From an economic data standpoint, it may be rather quiet this week with just the European Central Bank (ECB) interest rate decision on Friday which has not given any indication that levels will move away from 0%. With no change expected, it is unlikely to harbour any movement for the Euro but is always an interesting release to watch when accompanied by ECB chief Christine Lagarde as her market sentiment and outlook moving forwards could influence investor confidence within the bloc.
Unsurprisingly, the centre point of the US dollar’s value now rests on the run up and result o the Presidential election set to be announced on the 3rd November which is now just 6 days away. As per usual, the variety of claims and suggestions as to who will remain or move into power are flying around which creates very uncertain trading conditions for the most globally traded currency. Stipulation as to what effect the result has on the US dollar’s strength has been mixed to say the least. As mentioned in some of our more recent market reports this week, the financial, business-minded Trump has a tried and tested approach to the economy which may be what the US needs considering the effects the pandemic has had on its economy and still has the worst cases and deaths of any country.

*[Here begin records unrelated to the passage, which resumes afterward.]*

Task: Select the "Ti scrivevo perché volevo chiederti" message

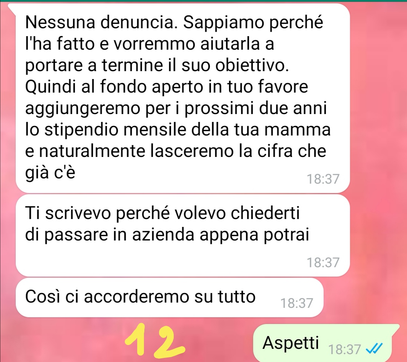Action: coord(183,235)
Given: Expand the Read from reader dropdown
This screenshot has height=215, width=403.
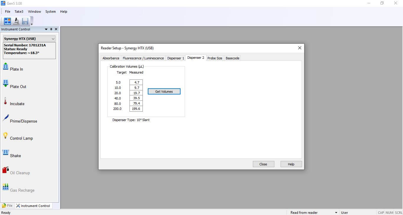Looking at the screenshot, I should (x=336, y=213).
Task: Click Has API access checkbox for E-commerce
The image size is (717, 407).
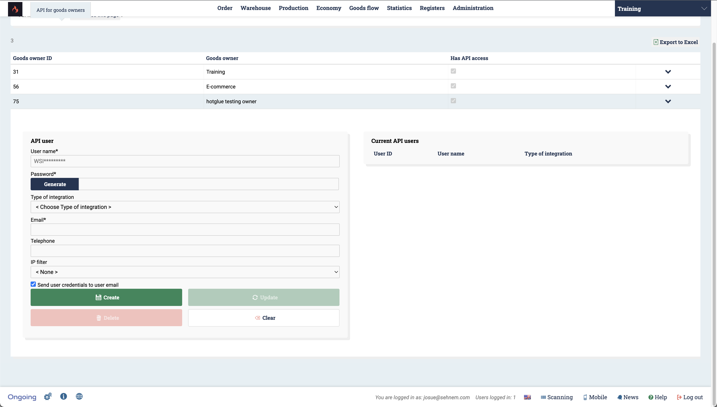Action: tap(453, 86)
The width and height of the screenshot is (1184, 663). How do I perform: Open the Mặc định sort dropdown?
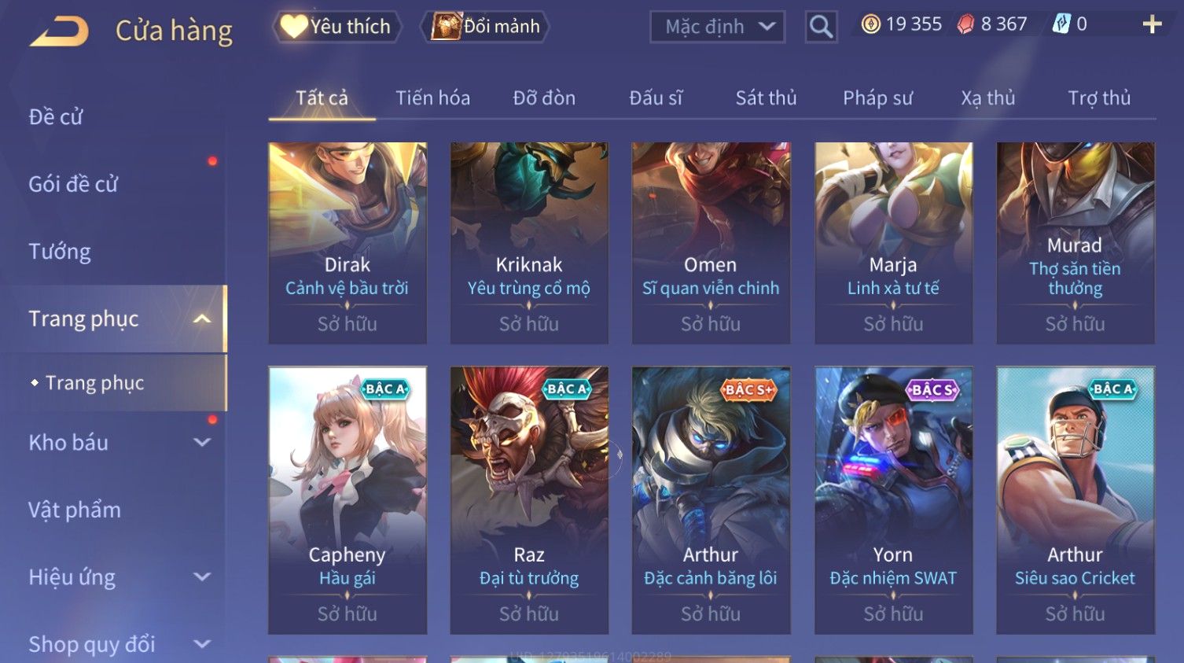click(717, 27)
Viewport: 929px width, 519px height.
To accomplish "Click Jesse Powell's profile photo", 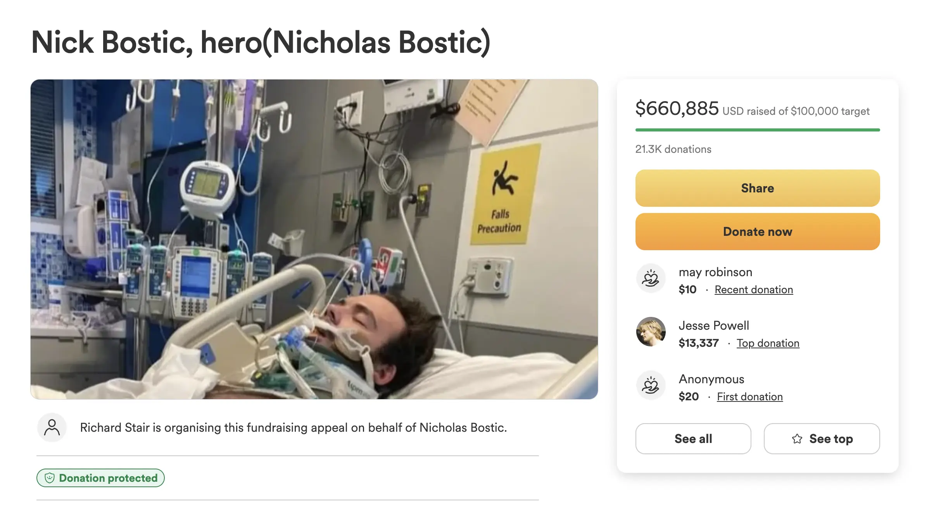I will click(651, 332).
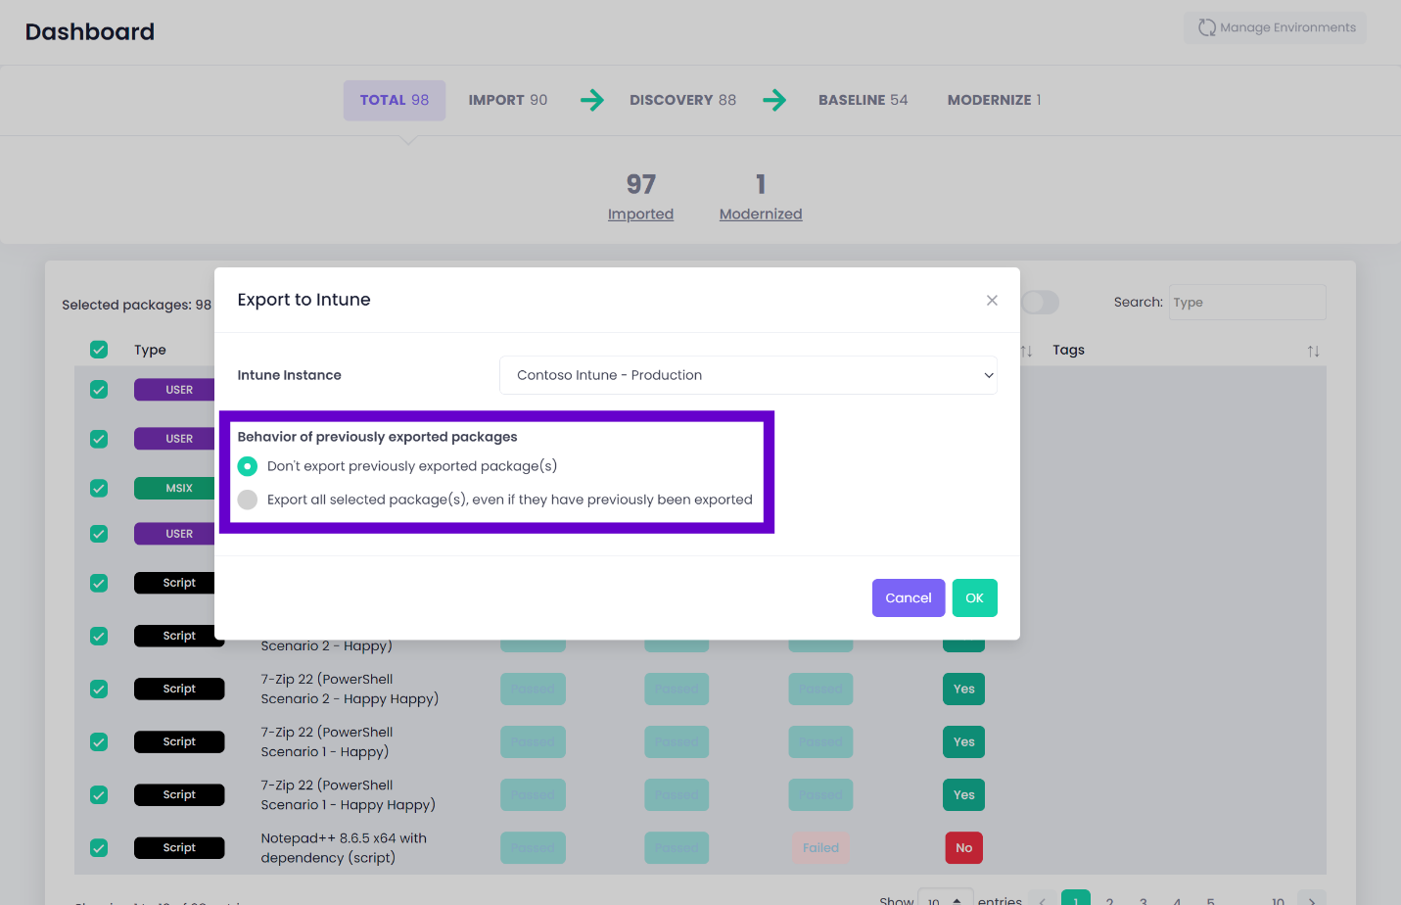Viewport: 1401px width, 905px height.
Task: Click the OK button in the Export dialog
Action: (974, 597)
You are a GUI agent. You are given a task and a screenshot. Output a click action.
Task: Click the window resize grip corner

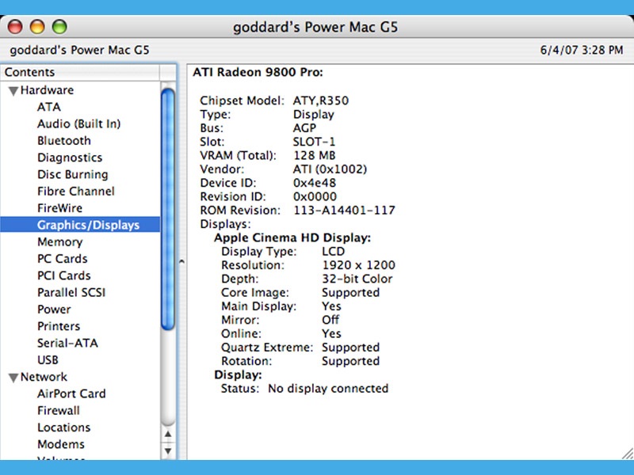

In contrast, the more diplomatic Biden, who appears to have a slim single digit lead over the current president, has not been in power previously and thus doubt as to how he could perform in the current economic climate could be questioned. Irrespectively, previous US elections, regardless of outcome, have evolved claims of rigged elections and miscounting votes and means that USD trading could well be in a very volatile period with 2021 just around the corner.
In addition to this, as we edge nearer to the end of the month, businesses who have surplus US dollars tend to sell off their positions in the final few days which has the ability to have a short-term effect on the weight of the currency and could be another element which evokes some currency movement.
To finish off, Tuesday’s US durable good orders has inspired small hopes of confidence with figures improving from September’s 0.4% to October’s 1.9%. Thursday is certainly set for a more eventful day as it brings with it the Gross Domestic Product (GDP) for Q3. Considering that GDP has collapsed by almost a third in the US at a 31.4% contraction, it leaves much to be desired as to where Autumn will fare. Predictions stand marginally better at -31% but even if they come in around this point it is still a very dire release and could weaken the USD against some of its major counterparts.